A coalition of 11 state attorneys general have joined a complaint challenging the core structure of the Consumer Financial Protection Bureau (CFPB), arguing that its leadership structure is unconstitutional. This is according to a brief filed with the United States Supreme Court which was obtained by RMD.

The coalition of states – Texas, Arkansas, Indiana, Kansas, Louisiana, Nebraska, Ohio, Oklahoma, South Carolina, Utah, and West Virginia – is motivated to participate due to their contention that the enforcement authority and director structure of the Bureau encroaches on the states’ own abilities to enforce its own consumer protection laws, according to the brief.

“If Congress wishes to permit federal agencies to assist or preempt States in protecting consumers, it must do so in a manner consistent with Article II of the Constitution,” the brief reads in part. “The CFPB’s structure violates the Constitution whether its director was (at any given point) temporary or permanent.
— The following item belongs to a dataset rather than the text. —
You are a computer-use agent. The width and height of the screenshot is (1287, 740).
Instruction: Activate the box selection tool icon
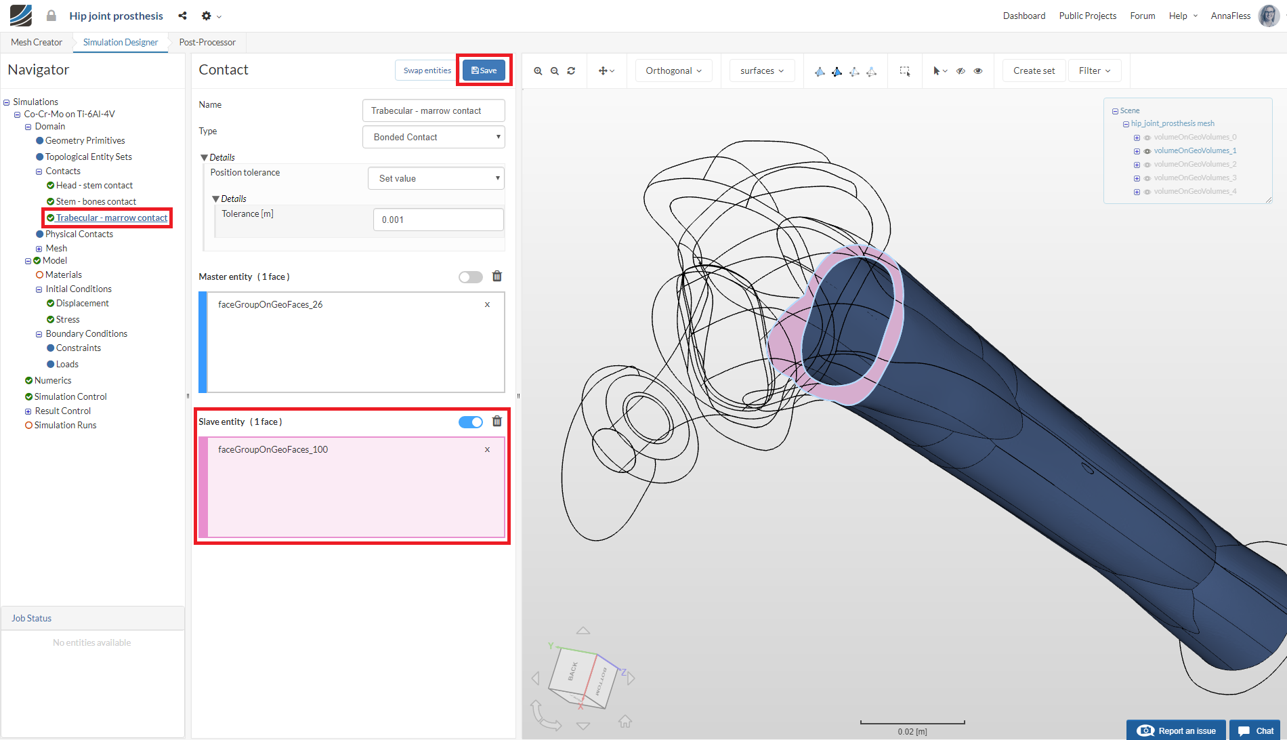[x=904, y=71]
The CFPB thus had no authority to bring or to continue the enforcement action.”

The enforcement action the brief is referring to centers on a company called All American Check Cashing, Inc., in which the CFPB alleged abusive or deceptive practices stemming from its check-cashing services.
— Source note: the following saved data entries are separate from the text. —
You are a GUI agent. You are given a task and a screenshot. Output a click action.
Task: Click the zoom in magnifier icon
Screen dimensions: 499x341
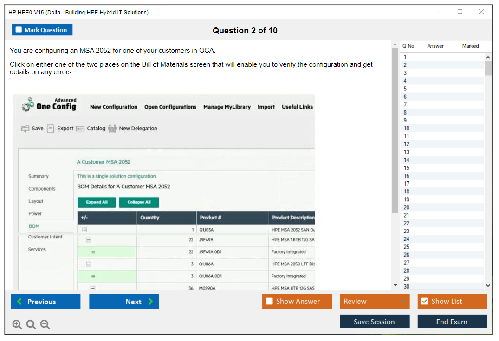(x=17, y=325)
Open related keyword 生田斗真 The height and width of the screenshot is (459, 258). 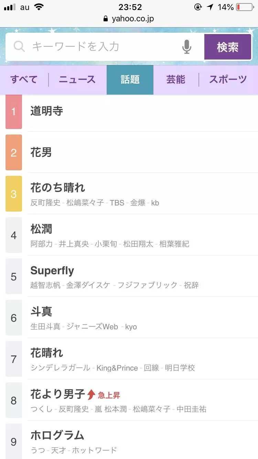pyautogui.click(x=45, y=327)
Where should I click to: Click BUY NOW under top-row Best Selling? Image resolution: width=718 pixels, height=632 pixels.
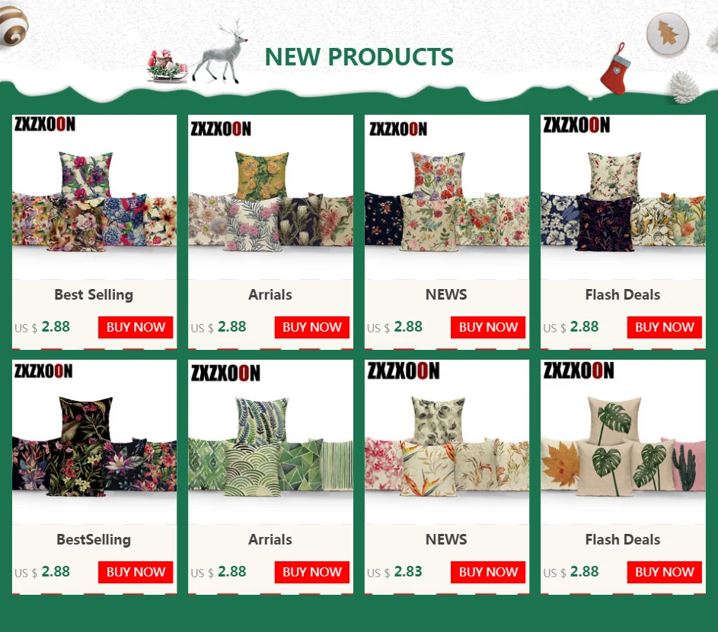[136, 328]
A core issue of the CFPB’s alleged unconstitutionality rests in the powers granted to the Bureau’s Director by the law that established the agency in the first place. Under the 2010 Dodd–Frank Wall Street Reform and Consumer Protection Act that helped establish the CFPB, the President of the United States is not permitted to dismiss an appointed and confirmed CFPB Director except for “inefficiency, neglect of duty, or malfeasance in office,” the law says.

Officials from the Trump Administration have already recommended that the highest court in the country take on the case of Selia Law v. CFPB, a case that similarly takes aim at the constitutionality of the agency. That suit is scheduled to be heard by the Court in early 2020, and was brought by a law firm which provides a number of legal services to clients including debt relief. The Bureau is investigating Seila Law, attempting to determine if it has violated the Telemarketing Sales Rule in accordance with its debt-related services.
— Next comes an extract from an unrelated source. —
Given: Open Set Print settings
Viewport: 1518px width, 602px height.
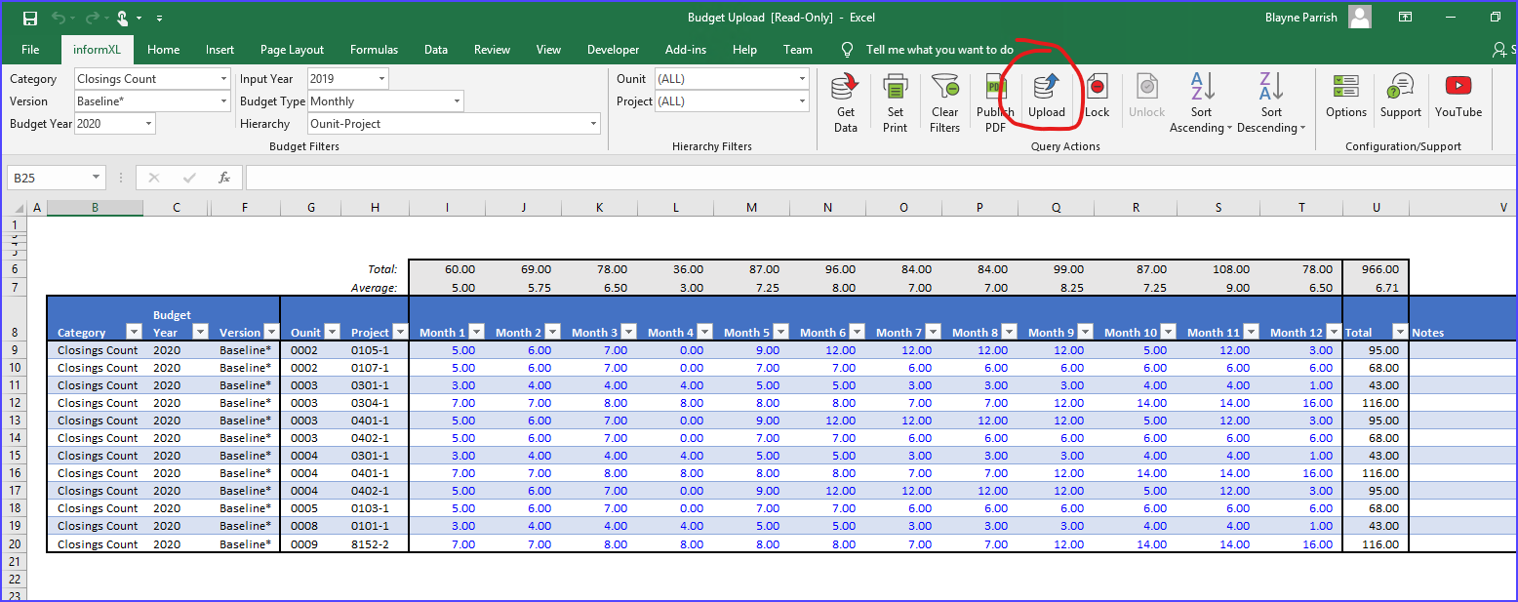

Changing the structure of the CFPB could make the agency more malleable to ever-changing political headwinds, according to Mark Dabertin, an attorney in law firm Pepper Hamilton’s Financial Services Practice Group.

“This structure allows the incumbent Director to exercise a degree of independence that would be lost if the president could replace the Director at will,” Dabertin told RMD in September. “If the latter were to occur, the CFPB would likely be viewed as purely political and its actions would constantly be at risk of being undone.”